She woke from her daze. “Wha… oh, nothing, some papers for Ciril.”

The man behind the boss, Captain Marches didn’t consider them nothing, he knew they had brought smile to the faces of the staff and how they bit good will to her. In that light, he thought it a bit cruel for the old man tell her not to get angry. If he guessed right…

The old man ordered them both out and followed fast, gathering all the staff around them. Captain Marches didn’t dare to let her out of sight though, but after observing her for a moment, he knew she wouldn’t go into some mindless rampage – her eyes were too empty for that, she seemed cold all of a sudden. He announced him taking the head position there. He was immediately held back by the deafening silence that fell upon the staff and the new captain knew she had something to do with this.

“Dismissed!” the man ordered and he watched how they took the heavy blow, slowly moving back to their positions and sending the silent woman behind him bitty compassionate looks. She immediately took her leave back to her desk and she shoved the papers in the empty trash can beside her table, trying to shrug off the betrayal.

Not a word, she told herself, not a single word – it wasn’t worth it.

“Kathy…”

She shot the young woman angry glare and shook her head, still not able to say another word. Then the buzzing orb arrived that took its place right behind her and her shoulders slump. She was under surveillance, too. Another shockwave ran through the people around her and she just rose quietly, walked straight to the elevator, waited for the orb to enter, too, pushed the button and disappeared.

He watched the whole thing from his post and though it was strict rule violation, he didn’t say a word. Instead he walked straight to her desk and picked up the papers from the pin, asking, why she had thrown them there if she said they were for Ciril.

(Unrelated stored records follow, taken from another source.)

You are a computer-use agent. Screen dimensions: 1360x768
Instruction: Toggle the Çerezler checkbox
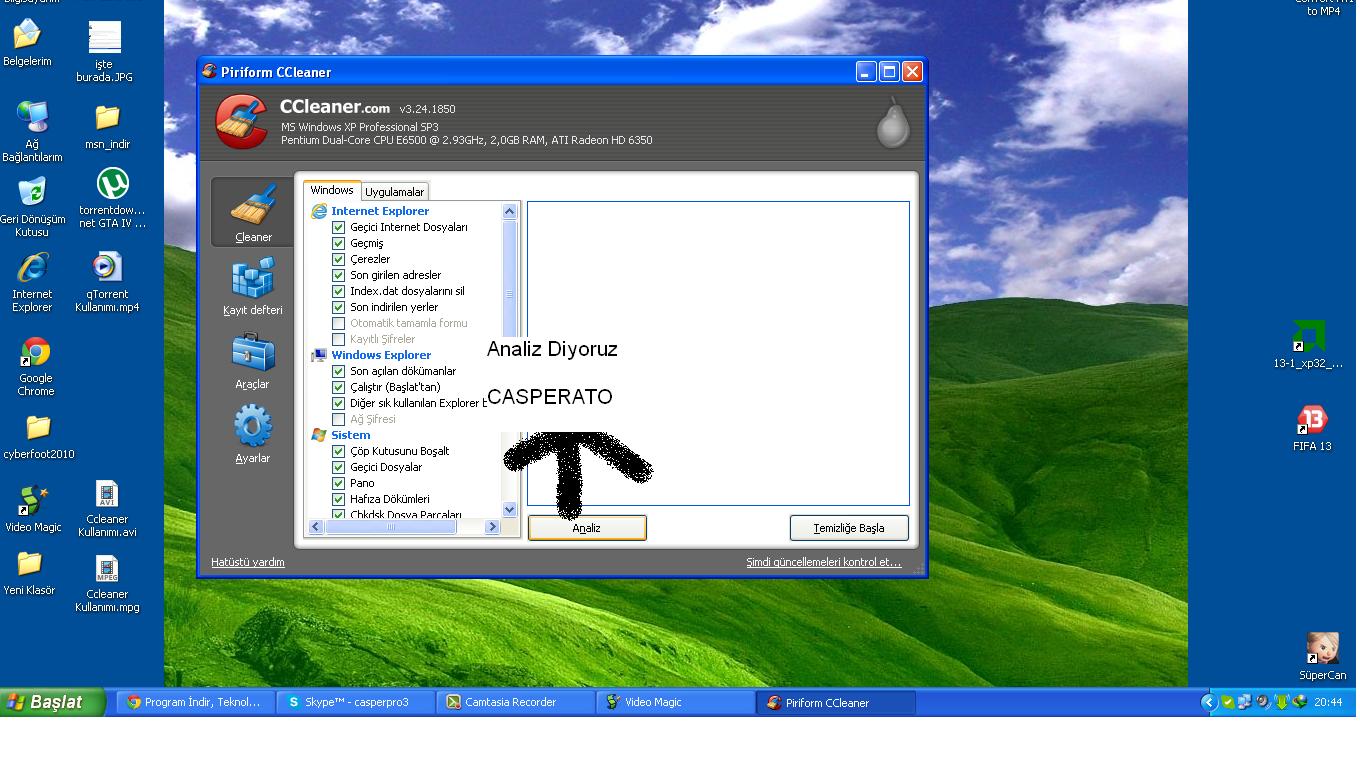point(339,259)

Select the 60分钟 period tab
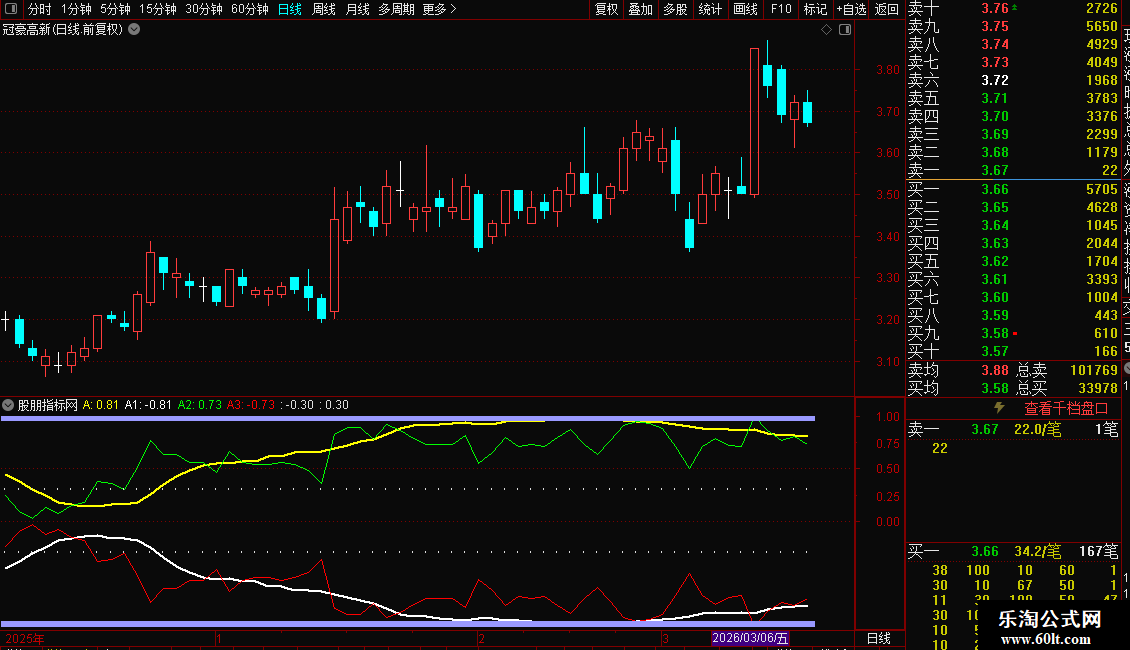pos(249,9)
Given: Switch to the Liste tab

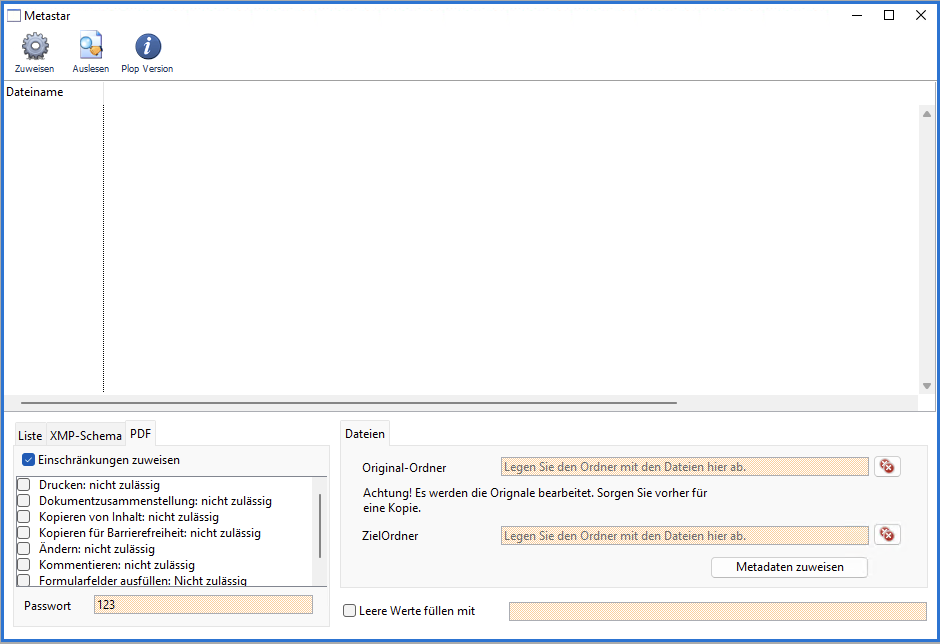Looking at the screenshot, I should click(30, 436).
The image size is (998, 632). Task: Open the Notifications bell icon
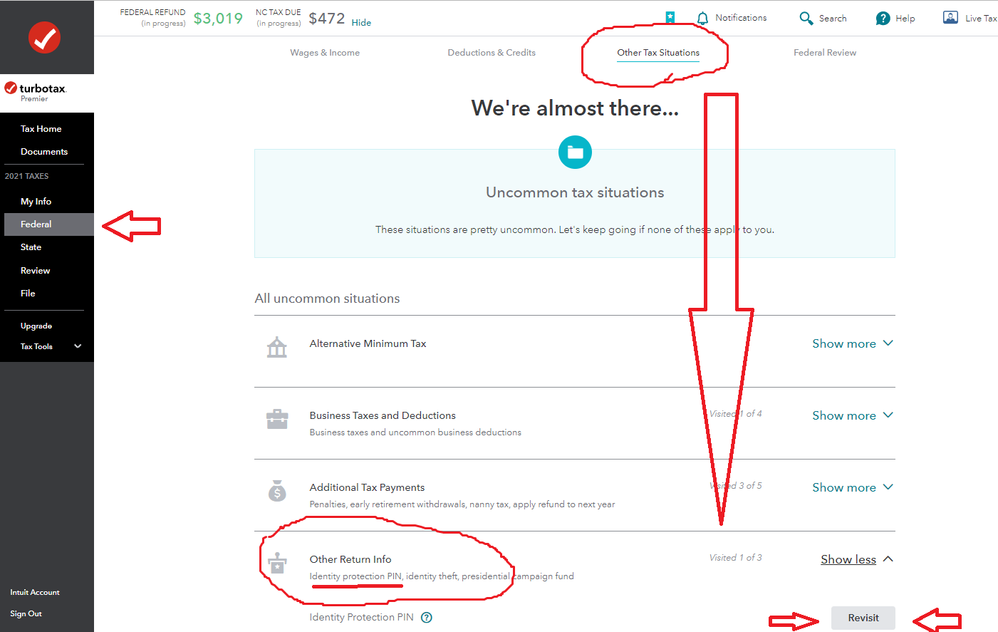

She must of…” Ciril didn’t know how to explain it, especially as he already knew, what those papers were and he himself had encouraged her to go and show them to their boss. He stood up and reached for them automatically.

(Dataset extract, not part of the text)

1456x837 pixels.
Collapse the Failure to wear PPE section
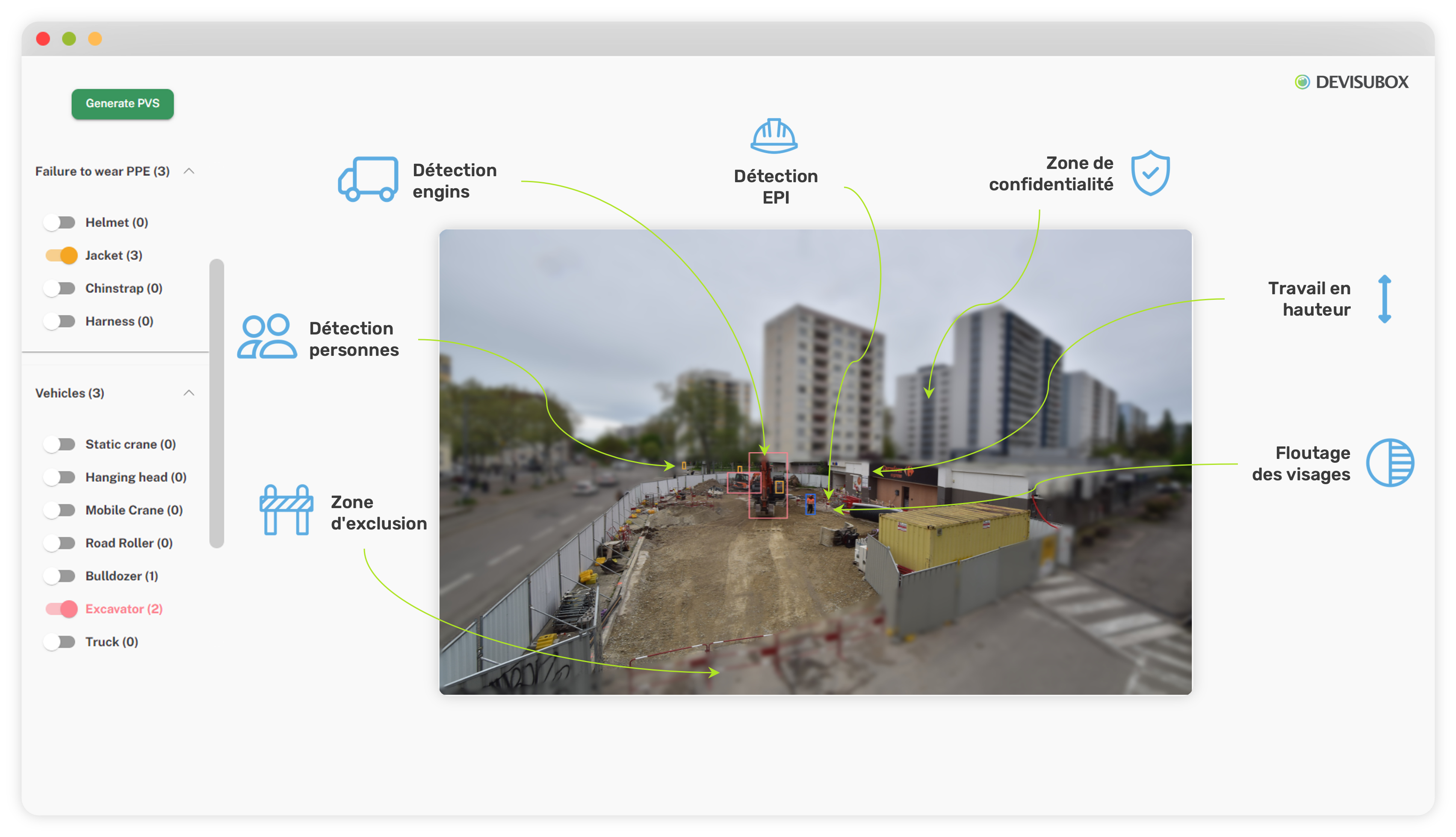pos(189,171)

He didn’t give him the papers, instead opened the envelope and dragged out the diploma and he heard the silence again. He stared at the piece of paper with a silver branch.

“Damn.”

He hadn’t considered that in his plans when he took up the post. He was here to protect her, instead he had just caused her lose what she was heading for in years. The idea of sending the orb with her made him angry. He only thought about the security and as she at the moment was a considerable trust risk, she surely understood, he thought. Damned, had he been in her position, he wouldn’t have understood it either – he would gone in rampage himself!

What he needed to avoid, he had just doubled the risk of getting. She better be a smart girl and worth the cause, he thought sourly.

“I wish to speak with her when she returns.” He said coldly, slipping the paper back inside and heading to his office, taking them with him. He was in no mood of discussing something so trivia with a grown up woman as not tossing her diplomas away, but he was aware that there was nothing to do with that diploma anymore. It was a special course, necessity on his work, but useless anywhere else.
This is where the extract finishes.